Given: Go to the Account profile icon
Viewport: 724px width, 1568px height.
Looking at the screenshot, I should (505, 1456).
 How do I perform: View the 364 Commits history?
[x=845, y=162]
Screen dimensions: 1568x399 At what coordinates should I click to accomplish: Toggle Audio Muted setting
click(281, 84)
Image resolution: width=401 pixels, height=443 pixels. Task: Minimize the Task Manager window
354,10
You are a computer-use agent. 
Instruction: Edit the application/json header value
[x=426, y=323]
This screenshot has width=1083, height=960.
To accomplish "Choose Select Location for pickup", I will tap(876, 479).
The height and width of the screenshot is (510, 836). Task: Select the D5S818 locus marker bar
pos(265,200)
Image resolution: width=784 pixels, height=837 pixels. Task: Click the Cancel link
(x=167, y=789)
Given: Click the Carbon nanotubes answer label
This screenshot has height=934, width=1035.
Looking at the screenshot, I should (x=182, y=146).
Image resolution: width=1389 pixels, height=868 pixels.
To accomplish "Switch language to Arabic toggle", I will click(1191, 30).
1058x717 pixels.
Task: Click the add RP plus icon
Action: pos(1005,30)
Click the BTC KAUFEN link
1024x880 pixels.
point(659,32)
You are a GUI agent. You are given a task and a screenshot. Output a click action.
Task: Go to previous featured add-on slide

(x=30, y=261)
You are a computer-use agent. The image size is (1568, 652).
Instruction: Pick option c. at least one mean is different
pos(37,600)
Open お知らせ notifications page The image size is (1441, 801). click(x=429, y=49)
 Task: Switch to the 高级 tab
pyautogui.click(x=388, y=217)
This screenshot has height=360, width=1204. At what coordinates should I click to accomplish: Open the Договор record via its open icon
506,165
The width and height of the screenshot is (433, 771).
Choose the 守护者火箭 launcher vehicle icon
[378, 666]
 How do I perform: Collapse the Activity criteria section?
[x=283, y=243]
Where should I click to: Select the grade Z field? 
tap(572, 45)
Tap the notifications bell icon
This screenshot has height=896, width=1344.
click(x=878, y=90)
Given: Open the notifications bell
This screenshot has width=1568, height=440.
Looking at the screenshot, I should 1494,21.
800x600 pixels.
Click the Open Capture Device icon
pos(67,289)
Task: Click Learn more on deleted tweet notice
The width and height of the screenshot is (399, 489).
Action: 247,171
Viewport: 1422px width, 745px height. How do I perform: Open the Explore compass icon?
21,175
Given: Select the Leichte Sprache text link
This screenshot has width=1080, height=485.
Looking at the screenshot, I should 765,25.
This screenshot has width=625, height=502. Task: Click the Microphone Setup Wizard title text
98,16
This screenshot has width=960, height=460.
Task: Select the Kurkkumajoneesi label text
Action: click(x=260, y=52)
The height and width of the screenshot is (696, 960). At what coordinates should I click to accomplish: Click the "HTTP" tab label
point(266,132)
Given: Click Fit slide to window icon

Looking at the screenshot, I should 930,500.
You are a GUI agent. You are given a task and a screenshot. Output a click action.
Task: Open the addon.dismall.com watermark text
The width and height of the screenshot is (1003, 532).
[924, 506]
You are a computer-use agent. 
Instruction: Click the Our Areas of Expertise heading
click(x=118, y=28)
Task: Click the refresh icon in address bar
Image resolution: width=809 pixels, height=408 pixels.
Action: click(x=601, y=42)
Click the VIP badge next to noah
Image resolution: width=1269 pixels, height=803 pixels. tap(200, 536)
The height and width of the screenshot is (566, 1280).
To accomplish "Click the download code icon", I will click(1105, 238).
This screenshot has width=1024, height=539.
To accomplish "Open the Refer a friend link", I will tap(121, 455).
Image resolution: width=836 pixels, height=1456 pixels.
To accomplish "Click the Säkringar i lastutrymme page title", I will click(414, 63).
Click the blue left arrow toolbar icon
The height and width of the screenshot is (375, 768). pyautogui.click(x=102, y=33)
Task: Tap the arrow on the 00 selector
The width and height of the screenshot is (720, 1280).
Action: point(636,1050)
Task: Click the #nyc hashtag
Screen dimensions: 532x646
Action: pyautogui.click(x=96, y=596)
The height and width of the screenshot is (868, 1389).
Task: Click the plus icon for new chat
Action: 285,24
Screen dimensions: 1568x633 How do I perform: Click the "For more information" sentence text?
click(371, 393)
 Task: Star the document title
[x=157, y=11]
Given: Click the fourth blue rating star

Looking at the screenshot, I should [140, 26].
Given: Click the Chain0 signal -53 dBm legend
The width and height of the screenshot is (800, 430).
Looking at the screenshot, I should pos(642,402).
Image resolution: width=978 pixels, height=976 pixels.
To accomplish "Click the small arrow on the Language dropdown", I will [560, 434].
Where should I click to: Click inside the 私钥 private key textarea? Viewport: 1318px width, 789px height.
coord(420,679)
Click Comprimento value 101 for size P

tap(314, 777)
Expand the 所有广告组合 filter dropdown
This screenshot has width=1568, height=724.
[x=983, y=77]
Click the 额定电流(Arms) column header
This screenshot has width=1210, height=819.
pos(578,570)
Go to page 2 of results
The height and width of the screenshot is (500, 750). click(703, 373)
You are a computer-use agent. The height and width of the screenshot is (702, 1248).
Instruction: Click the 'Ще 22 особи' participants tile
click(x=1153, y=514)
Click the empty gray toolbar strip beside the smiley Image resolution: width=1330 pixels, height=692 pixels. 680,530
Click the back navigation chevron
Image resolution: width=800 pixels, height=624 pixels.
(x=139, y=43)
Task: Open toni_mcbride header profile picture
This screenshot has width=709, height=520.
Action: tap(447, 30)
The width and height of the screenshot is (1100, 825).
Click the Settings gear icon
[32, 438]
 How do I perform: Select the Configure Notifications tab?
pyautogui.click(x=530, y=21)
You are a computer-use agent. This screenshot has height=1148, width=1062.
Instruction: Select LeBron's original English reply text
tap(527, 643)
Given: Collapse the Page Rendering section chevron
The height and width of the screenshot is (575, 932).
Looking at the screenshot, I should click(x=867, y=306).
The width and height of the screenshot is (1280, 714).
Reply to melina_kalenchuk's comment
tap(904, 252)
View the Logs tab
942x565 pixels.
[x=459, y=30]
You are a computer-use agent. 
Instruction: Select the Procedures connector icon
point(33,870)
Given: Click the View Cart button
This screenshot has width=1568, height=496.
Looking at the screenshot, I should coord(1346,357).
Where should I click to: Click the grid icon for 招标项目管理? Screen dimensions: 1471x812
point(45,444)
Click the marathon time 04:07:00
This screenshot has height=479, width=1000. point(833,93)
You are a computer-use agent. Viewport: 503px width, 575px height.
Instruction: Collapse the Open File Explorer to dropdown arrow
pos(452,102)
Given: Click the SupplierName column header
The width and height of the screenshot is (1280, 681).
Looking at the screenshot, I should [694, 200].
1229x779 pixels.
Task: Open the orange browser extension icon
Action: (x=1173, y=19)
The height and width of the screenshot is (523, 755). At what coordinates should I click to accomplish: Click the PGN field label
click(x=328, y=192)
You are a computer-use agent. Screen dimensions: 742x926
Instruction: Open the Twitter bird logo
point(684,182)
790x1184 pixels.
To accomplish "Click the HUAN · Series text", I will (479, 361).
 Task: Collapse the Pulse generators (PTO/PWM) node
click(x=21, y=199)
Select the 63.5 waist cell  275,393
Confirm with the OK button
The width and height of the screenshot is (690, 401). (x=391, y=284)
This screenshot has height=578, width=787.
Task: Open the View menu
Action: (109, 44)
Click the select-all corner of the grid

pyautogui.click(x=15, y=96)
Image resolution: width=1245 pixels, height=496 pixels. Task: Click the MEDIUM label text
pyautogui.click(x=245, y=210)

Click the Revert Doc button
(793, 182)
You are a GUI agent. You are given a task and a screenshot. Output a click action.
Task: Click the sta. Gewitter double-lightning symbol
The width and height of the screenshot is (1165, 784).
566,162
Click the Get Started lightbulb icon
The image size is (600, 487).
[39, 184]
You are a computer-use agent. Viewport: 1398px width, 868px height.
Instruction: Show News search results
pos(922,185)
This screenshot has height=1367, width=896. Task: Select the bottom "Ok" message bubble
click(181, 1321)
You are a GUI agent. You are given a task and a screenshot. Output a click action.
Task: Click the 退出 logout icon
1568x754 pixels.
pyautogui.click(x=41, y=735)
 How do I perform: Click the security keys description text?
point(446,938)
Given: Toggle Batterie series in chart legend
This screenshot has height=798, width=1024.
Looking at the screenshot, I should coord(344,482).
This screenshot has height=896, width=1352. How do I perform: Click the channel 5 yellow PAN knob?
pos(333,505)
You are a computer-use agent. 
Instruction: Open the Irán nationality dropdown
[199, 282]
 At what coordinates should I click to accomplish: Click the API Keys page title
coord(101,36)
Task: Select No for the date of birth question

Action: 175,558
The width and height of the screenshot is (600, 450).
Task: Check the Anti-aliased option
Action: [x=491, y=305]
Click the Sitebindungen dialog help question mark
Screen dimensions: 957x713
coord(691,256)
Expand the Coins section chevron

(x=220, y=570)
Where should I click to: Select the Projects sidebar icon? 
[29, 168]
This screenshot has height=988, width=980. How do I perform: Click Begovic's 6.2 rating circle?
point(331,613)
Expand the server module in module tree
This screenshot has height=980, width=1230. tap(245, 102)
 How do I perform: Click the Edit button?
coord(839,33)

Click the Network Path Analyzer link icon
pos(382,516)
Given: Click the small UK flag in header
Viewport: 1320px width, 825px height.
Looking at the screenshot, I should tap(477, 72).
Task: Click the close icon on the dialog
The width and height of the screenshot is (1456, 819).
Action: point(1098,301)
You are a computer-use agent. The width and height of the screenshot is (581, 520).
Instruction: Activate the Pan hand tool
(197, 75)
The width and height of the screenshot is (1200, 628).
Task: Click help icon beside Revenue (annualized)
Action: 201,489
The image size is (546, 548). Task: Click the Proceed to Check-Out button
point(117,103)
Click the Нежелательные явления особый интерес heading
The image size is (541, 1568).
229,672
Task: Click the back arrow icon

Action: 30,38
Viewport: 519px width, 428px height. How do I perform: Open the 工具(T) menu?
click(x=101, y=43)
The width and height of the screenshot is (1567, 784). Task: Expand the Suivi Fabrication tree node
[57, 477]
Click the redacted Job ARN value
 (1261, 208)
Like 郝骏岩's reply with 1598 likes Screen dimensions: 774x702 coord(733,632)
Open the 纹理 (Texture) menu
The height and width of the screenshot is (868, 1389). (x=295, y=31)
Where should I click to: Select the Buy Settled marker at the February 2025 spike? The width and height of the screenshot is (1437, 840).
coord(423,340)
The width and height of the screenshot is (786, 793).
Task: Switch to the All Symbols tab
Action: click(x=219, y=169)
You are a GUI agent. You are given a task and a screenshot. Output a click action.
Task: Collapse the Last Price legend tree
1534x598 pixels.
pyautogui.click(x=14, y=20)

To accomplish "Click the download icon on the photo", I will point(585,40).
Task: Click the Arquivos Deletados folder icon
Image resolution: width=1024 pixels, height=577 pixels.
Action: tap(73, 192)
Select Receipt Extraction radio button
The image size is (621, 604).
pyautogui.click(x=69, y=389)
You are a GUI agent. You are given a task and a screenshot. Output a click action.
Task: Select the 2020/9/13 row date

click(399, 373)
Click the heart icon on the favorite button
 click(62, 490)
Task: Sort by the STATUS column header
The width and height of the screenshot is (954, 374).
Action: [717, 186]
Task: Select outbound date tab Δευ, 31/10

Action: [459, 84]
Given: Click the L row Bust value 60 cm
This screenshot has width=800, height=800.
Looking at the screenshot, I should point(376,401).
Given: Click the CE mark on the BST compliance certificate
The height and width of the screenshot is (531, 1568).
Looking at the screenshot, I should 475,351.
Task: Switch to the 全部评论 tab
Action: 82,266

----

• REQUIREMENT
Go through the data line by line and say how many lines contain "legend". Give the number alone.

• RESPONSE
3